And then, without any warning, Uncle Snake began to scream.
“We can’t!” he said as the dead water blew around them. “The hunt chiefs tried but never were able to go farther.”
Frog stopped breathing. All the sound in the world seemed to stop as well.
What?
What had Snake just said?
“What are you saying?” Hawk said, their faces very close.
Snake could not withstand the blunt force of Hawk’s wrath, and turned away. “We lied,” he said. “We lied to all of you. No one has ever been to the top. Ten tens of men have died trying. It cannot be done.”
Scorpion stared at his father, mouth open in disbelief.
“Did Stillshadow know?” Raven asked, eyes wide with horror and betrayal.
“Cloud Stalker never told her,” he said, “But I think she suspected. Perhaps she would have warned you. I do not know.”
They stood gape-mouthed and disbelieving. “We have to turn back,” he said. “I’d hoped that we could make it. I’d thought that perhaps we would find the strength. I was a fool.”

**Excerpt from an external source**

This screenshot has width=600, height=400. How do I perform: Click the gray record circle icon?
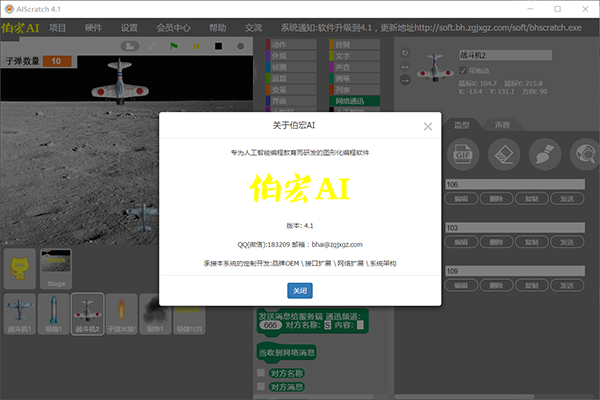point(239,46)

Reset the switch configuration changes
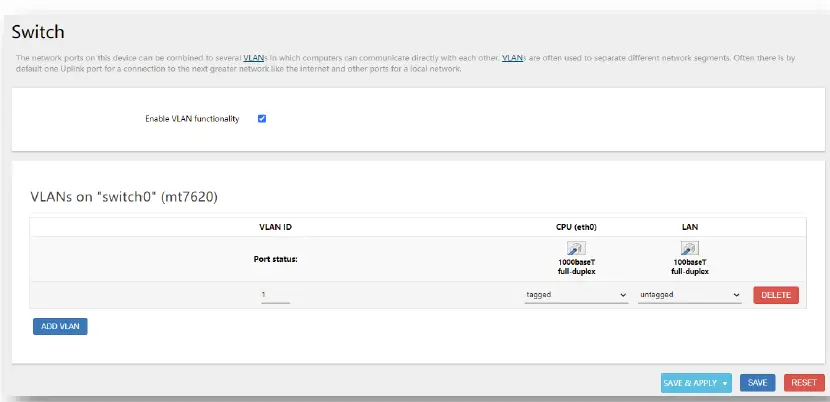[804, 383]
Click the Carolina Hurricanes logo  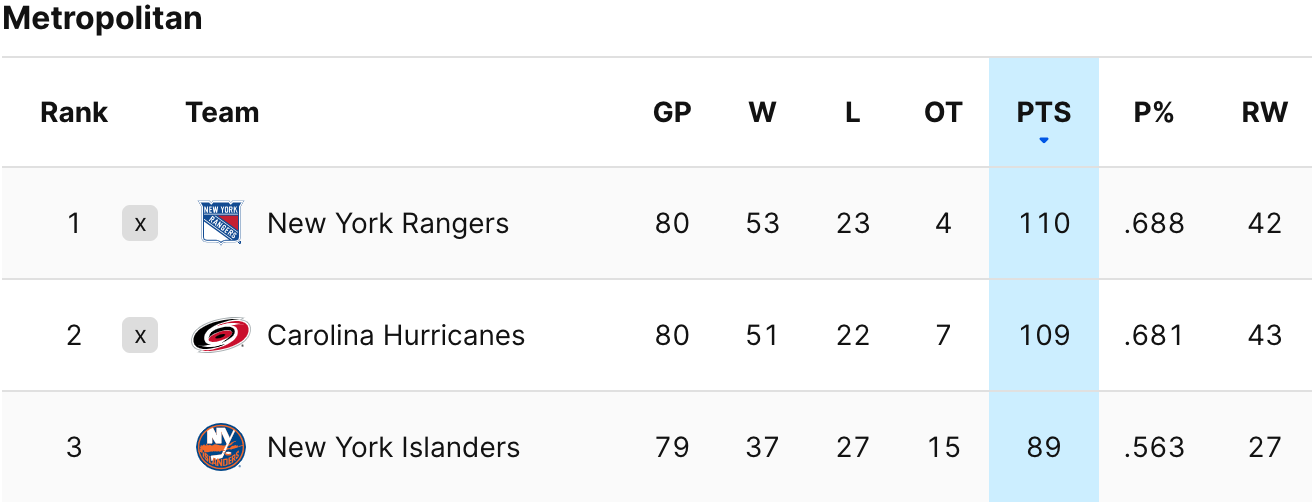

Frog gazed at the cleft in the great wall, the place where, perhaps only a moon before, a titanic slab of rock and dead water had burst away like the flesh of a sun-rotted melon, and a cascade of boiling mud had cleansed the mountain.
Distantly, far down the slope, wolves howled.
Frog thought of the terrible suffering they had already endured, and the brothers and cousins glanced at one another.
“Who wants to go back?”
Snake’s legs seemed to melt as Fire Ant screamed, “We trusted you, and you lied.” Fire Ant slapped Snake, the man who had married their mother, who had fed them, who had raised them. Again and again Fire Ant struck, until Snake’s scars ran with blood. Snake took it, never struck back, did not even raise an arm to deflect the blows.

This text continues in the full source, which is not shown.